### GOAL OF THE EXERCISE
When you reach the line in the data below that contains "[Карта сайта] (913, 782)", please start repeating lines exactly, and stop after the line that contains "24 (893, 524)", repeating nothing else.

Records from a collection:
++++++++
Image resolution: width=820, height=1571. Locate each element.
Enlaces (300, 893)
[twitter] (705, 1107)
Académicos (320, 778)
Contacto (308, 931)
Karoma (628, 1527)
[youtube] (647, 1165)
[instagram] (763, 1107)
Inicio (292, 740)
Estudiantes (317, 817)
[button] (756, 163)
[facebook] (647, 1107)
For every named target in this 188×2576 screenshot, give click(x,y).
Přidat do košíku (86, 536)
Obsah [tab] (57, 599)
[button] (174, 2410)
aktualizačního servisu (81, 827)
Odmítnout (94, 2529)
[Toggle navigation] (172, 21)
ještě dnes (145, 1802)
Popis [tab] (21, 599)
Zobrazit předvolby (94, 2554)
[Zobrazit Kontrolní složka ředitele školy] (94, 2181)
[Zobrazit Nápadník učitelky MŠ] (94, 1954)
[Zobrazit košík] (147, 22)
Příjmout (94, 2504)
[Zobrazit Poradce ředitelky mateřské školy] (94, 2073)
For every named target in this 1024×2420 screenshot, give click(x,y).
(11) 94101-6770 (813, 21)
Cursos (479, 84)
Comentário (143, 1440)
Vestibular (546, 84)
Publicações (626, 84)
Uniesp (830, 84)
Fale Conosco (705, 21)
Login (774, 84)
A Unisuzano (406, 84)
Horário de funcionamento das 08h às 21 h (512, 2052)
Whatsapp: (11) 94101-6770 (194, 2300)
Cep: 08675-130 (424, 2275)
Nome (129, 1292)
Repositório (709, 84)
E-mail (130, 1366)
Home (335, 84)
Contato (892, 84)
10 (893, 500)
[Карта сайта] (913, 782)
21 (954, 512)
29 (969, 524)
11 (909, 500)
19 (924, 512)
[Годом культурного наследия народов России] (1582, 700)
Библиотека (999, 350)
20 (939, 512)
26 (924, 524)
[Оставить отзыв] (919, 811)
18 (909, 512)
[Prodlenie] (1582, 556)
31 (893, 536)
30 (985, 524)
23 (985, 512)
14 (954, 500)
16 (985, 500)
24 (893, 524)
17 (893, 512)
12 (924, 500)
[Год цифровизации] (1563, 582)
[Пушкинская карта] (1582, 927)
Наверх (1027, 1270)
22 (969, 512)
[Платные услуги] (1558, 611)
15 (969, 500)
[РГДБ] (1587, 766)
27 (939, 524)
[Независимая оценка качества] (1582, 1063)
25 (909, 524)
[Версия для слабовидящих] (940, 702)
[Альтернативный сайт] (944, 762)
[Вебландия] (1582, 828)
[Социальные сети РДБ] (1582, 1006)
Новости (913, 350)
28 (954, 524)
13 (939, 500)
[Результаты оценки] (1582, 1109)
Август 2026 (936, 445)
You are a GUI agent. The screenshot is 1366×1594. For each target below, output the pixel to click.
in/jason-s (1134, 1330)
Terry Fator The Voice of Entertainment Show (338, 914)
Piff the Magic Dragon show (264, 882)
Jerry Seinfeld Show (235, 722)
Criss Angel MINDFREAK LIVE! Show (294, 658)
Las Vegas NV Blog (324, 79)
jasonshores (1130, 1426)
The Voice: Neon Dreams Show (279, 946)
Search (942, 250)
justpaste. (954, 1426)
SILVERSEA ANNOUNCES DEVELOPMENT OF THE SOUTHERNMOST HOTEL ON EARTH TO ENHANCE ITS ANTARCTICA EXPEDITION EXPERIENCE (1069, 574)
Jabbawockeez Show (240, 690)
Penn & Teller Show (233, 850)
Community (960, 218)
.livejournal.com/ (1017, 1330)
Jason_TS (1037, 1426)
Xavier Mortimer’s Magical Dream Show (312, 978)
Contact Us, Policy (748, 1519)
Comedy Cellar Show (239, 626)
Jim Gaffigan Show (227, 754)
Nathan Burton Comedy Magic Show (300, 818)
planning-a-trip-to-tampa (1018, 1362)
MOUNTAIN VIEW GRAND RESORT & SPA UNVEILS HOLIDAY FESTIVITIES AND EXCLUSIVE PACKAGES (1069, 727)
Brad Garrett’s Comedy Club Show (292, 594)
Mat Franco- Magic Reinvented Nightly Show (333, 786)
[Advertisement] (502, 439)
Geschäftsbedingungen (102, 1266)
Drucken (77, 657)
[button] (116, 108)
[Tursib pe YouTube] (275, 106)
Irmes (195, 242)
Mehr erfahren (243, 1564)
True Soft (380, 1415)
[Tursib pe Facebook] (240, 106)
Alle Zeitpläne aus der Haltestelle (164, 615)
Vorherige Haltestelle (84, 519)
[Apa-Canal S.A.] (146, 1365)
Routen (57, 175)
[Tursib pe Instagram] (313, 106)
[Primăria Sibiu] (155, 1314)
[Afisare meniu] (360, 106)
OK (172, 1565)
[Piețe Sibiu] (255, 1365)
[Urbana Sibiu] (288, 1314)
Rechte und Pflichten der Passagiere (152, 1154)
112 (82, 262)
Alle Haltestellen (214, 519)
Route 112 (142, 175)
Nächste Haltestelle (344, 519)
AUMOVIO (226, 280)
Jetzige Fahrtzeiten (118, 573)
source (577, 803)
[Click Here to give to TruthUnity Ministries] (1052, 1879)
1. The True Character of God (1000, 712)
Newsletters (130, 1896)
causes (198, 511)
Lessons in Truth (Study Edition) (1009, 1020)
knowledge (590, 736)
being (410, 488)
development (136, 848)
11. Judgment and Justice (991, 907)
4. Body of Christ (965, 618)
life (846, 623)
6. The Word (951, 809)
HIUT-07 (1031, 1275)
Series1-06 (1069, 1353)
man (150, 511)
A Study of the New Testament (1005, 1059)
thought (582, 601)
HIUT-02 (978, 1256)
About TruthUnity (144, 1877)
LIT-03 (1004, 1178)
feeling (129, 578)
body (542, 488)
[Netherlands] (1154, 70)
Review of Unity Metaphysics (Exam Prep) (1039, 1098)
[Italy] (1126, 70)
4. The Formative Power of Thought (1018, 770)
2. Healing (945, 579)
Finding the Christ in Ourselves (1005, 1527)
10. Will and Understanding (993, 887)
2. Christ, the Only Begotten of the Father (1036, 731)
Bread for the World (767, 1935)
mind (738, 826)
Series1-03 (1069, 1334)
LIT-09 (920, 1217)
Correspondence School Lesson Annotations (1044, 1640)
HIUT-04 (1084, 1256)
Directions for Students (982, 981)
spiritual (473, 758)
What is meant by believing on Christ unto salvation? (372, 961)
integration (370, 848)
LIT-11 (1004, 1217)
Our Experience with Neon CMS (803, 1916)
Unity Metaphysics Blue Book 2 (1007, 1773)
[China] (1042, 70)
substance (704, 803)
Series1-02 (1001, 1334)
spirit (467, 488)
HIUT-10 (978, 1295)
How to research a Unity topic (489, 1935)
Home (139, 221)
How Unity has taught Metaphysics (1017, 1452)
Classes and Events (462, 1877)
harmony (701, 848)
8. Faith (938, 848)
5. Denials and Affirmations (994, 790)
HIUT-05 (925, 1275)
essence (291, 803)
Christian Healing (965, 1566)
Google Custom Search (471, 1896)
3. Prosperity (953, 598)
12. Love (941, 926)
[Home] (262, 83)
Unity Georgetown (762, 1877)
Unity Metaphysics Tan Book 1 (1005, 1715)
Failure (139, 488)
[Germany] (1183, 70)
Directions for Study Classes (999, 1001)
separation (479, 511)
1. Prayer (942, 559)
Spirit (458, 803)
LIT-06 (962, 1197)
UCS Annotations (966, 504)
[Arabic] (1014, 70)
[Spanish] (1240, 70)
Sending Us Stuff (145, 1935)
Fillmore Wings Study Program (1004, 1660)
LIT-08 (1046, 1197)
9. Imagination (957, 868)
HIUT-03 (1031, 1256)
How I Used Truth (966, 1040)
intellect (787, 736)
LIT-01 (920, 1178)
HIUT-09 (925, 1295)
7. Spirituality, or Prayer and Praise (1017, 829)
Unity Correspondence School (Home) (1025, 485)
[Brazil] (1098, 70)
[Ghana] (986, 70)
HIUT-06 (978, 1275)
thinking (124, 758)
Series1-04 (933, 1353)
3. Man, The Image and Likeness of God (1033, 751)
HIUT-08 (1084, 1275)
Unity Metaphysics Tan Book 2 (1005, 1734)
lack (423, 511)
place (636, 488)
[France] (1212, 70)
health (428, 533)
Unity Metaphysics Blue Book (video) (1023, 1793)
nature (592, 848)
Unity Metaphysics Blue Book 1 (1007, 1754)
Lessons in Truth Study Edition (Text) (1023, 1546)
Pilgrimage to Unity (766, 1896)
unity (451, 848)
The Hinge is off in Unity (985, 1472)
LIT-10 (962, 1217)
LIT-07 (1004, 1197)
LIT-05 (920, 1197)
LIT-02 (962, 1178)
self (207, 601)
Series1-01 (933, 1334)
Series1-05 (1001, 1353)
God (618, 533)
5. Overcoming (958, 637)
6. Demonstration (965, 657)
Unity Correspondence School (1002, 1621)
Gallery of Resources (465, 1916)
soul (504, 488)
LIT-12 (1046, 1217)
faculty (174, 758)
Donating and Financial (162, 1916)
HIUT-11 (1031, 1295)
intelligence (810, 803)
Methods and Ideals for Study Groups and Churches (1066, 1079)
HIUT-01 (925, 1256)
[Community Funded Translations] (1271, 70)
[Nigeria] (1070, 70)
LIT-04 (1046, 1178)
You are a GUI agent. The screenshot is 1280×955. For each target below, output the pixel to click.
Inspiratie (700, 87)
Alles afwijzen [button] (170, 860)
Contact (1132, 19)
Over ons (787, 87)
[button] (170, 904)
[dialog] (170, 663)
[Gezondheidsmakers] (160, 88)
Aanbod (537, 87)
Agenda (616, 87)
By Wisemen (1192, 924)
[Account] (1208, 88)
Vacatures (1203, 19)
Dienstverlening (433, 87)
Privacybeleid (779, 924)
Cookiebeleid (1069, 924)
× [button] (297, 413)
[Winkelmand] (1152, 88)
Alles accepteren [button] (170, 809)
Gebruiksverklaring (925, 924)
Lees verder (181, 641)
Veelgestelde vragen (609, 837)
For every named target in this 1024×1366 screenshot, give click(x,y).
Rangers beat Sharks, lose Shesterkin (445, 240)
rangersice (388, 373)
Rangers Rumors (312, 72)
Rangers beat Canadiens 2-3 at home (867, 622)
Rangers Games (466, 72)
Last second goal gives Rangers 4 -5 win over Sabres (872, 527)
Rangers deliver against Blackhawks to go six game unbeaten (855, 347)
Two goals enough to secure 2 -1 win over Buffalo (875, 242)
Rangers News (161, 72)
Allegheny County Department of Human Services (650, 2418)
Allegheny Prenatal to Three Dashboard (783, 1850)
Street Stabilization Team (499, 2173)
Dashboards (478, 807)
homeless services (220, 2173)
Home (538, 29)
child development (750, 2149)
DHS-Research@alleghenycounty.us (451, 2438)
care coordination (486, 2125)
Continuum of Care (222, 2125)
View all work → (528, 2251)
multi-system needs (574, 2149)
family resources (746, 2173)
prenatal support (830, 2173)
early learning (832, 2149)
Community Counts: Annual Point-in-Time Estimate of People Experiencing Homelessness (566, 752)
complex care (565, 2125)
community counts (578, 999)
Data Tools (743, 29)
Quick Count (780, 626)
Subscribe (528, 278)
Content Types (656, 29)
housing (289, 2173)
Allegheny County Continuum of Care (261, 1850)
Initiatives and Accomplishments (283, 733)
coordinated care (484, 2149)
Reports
++++++++
### RESPONSE BOX
[Карта сайта] (913, 782)
21 (954, 512)
29 (969, 524)
11 (909, 500)
19 (924, 512)
[Годом культурного наследия народов России] (1582, 700)
Библиотека (999, 350)
20 (939, 512)
26 (924, 524)
[Оставить отзыв] (919, 811)
18 (909, 512)
[Prodlenie] (1582, 556)
31 (893, 536)
30 (985, 524)
23 (985, 512)
14 (954, 500)
16 (985, 500)
24 (893, 524)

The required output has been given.